El tiempo, como el agua bajo el
puente, ha pasado. Algunos de nuestros maestros y profesores la usan otros por
el contrario niegan su existencia y continúan apegados a textos cuya tendencia
es opuesta a lo que somos como personas, como pueblo y como sociedad.
Una cuarta consideración es que el libro ha sobrevivido a mil batallas y todavía está allí. Desde sus inicios se le ha condenado a muerte pues es transmisor de ideas que contaminan el espíritu con eso de la libertad, el amor, la esperanza. Con la aparición de la prensa diaria se pensó que moriría pero la batalla ya sabemos quien la ganó. Cuando el arte teatral cobró auge como mecanismo de comunicación se pensó que los días finales del libro estaban escritos pero tal como ocurre en algunas reediciones, la vida del libro fue ampliada.
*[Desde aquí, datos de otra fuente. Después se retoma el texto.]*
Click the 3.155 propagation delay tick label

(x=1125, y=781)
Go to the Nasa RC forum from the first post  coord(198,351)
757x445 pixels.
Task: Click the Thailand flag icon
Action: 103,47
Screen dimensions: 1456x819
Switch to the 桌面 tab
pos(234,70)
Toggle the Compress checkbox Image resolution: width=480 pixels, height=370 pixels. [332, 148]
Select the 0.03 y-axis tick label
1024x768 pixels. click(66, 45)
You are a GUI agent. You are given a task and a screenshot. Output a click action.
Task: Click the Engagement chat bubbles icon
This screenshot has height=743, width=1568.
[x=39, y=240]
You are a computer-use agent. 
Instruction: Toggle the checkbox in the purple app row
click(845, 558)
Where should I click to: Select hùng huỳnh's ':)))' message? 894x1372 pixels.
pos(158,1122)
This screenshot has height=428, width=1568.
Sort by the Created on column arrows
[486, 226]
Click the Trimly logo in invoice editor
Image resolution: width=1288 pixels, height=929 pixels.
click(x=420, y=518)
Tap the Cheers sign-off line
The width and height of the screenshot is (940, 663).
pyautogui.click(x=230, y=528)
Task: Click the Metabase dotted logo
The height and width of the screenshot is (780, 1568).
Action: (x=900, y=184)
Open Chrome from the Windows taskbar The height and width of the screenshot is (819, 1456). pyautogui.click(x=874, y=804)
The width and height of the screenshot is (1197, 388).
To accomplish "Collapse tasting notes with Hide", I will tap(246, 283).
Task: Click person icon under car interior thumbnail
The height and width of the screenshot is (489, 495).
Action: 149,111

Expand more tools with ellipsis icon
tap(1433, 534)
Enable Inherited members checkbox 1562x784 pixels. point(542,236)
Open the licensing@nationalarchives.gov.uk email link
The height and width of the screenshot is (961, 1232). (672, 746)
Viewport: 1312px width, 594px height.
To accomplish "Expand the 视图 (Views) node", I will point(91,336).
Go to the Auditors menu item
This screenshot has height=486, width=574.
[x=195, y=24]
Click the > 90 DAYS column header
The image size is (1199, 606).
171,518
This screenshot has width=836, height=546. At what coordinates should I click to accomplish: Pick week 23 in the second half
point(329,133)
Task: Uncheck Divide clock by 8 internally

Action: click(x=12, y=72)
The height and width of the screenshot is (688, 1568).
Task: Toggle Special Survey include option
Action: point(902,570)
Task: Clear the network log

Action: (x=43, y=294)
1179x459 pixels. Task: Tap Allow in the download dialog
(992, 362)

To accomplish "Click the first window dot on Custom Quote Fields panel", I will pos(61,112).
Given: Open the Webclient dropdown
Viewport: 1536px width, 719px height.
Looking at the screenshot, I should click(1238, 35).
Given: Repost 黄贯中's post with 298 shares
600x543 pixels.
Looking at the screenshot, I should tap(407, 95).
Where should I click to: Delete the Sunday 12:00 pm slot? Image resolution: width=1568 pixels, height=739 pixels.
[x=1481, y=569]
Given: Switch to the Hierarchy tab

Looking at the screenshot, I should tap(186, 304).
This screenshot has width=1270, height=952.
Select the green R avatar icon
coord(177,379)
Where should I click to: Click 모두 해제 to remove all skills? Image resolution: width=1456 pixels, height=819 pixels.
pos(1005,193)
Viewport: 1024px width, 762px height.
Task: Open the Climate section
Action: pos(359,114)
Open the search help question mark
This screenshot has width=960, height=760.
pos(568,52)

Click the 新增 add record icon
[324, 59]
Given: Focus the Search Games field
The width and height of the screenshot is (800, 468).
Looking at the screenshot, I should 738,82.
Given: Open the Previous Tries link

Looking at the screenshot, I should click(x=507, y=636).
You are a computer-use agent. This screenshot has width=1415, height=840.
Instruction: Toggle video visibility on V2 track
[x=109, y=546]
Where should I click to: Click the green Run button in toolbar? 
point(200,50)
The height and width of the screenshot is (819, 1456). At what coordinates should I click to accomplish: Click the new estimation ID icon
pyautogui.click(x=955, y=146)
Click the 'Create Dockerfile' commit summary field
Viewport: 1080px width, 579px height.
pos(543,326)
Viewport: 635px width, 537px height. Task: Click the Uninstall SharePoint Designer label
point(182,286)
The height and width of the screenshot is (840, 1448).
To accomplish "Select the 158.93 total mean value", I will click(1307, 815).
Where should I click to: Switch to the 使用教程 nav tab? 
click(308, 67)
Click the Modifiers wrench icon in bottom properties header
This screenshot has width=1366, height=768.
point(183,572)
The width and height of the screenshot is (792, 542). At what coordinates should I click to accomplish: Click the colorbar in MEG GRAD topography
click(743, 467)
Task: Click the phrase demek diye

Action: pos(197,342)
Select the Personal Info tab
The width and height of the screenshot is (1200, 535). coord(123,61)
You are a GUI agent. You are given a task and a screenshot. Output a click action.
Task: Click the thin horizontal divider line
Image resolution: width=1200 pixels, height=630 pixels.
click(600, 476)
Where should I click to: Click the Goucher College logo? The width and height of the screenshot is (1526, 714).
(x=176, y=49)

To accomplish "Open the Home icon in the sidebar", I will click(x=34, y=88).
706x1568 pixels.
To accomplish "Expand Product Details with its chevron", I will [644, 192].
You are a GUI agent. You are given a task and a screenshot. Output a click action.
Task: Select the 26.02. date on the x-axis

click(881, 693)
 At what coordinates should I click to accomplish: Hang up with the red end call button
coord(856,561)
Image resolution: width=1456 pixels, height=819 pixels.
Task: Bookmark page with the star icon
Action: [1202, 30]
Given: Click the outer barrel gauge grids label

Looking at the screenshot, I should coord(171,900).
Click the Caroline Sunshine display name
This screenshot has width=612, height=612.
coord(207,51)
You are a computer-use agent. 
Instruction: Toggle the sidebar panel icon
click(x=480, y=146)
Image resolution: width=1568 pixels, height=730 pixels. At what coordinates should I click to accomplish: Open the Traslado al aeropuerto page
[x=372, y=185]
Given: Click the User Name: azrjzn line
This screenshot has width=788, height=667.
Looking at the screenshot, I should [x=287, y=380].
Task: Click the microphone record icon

Luego con la aparición de la radio el vaticinio fue relanzado y hoy en día los radioescuchas son una especie rara. Más tarde con la aparición del cinematógrafo, de nuevo, los oráculos gritaron a los cuatro vientos que la muerte del libro sería pronto, pero ocurrió un fenómeno extraño por no decir asombroso, el libro es el gran inspirador o la fuente interminable de las grandes producciones del mundo del cine. Con la llegada de la era digital de nuevo los gritos han sido ensordecedores pero el libro seguirá allí, enfrentando tiempos imprevisibles pero tan vivo como siempre, a pesar de que le hayan decretado la muerte en infinidad de ocasiones.